Records from a collection:
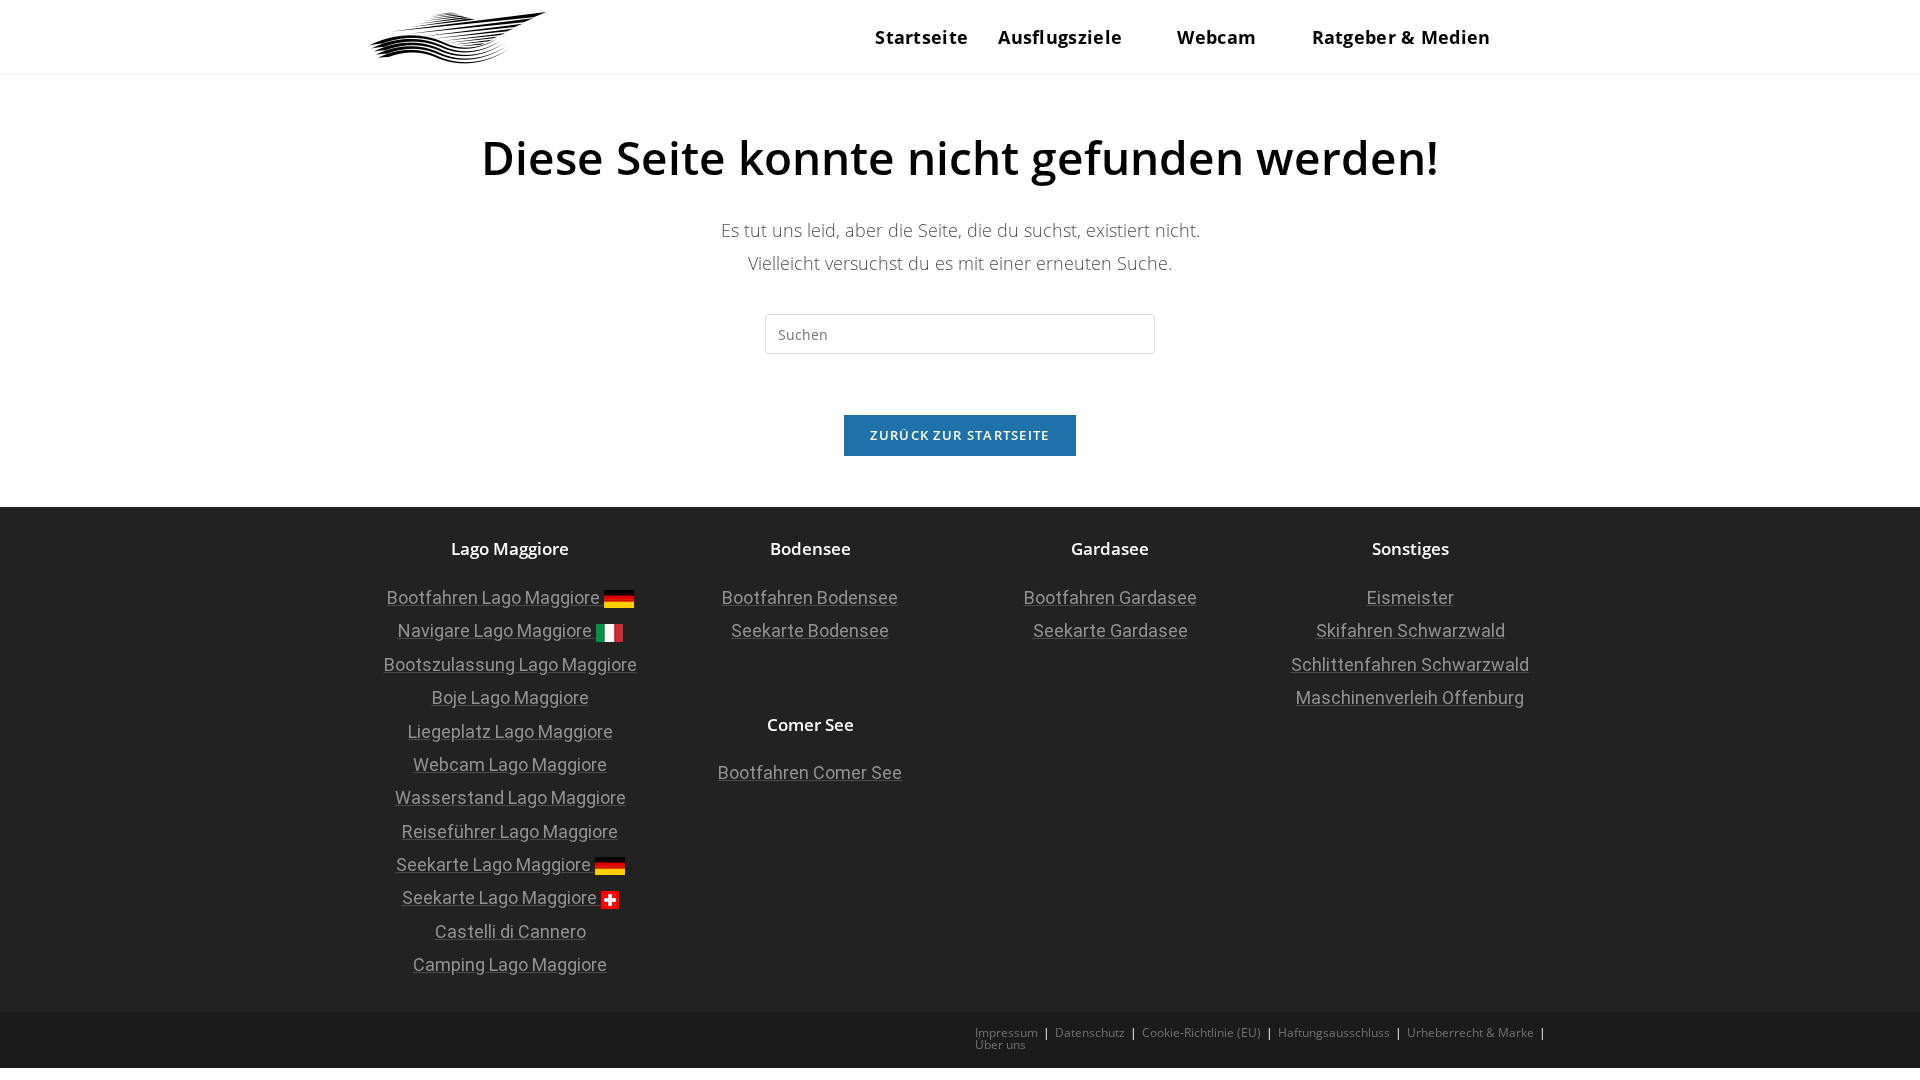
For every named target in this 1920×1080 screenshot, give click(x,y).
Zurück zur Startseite (959, 435)
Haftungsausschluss (1334, 1032)
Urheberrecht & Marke (1470, 1032)
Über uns (1000, 1044)
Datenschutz (1090, 1032)
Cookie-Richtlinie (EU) (1201, 1032)
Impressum (1006, 1032)
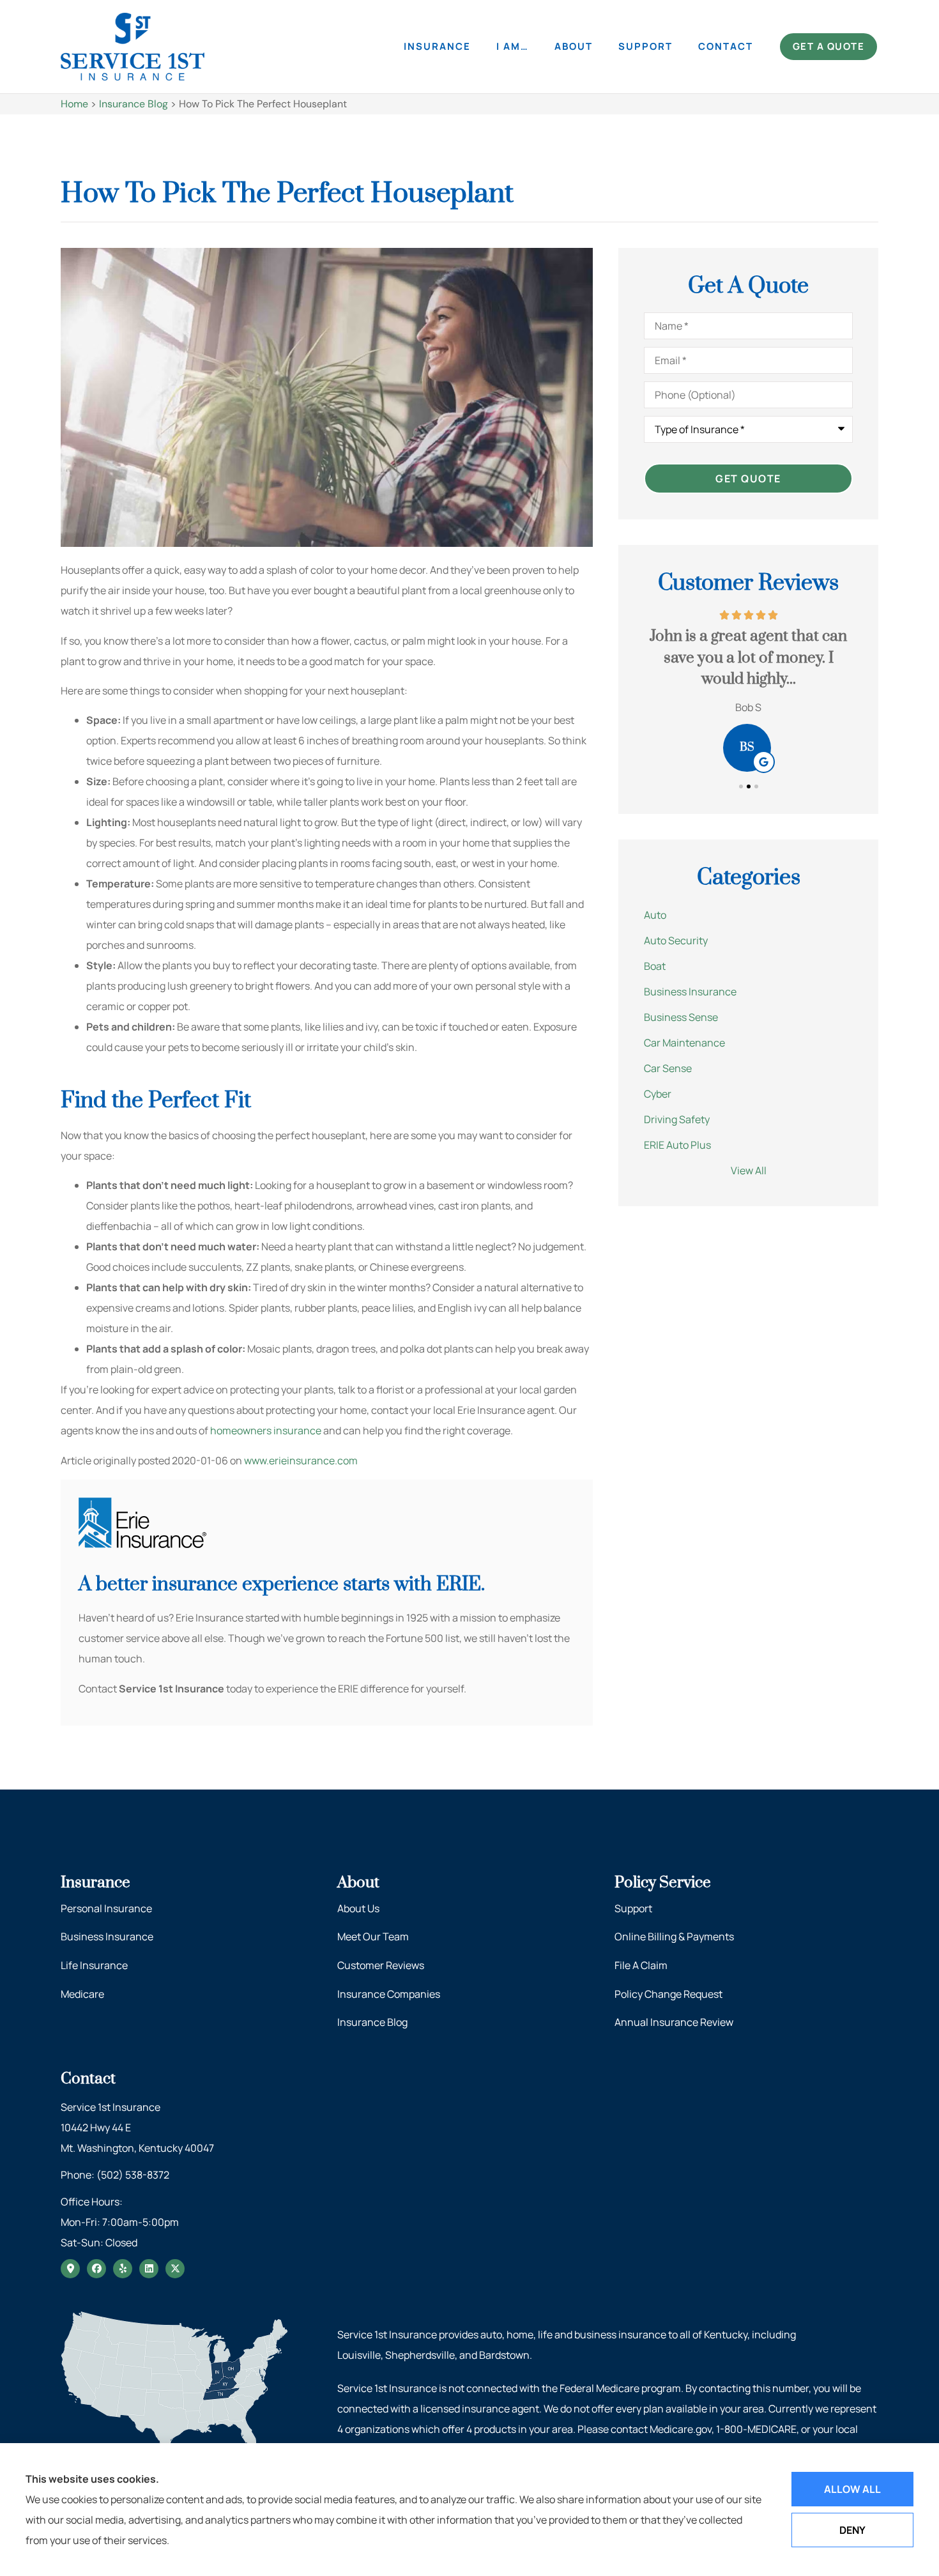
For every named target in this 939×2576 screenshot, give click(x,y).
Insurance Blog (133, 104)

--- AIM OF THE TASK ---
Lines from the one holding "Über uns (1000, 1044)" down to the last line of the entries above must be retyped exactly, inclusive of both, with no pictures and nothing else.

--- ANSWER ---
Über uns (1000, 1044)
Datenschutz (1090, 1032)
Cookie-Richtlinie (EU) (1201, 1032)
Impressum (1006, 1032)
For every named target in this 939×2576 screenshot, give click(x,y).
Insurance Blog (133, 104)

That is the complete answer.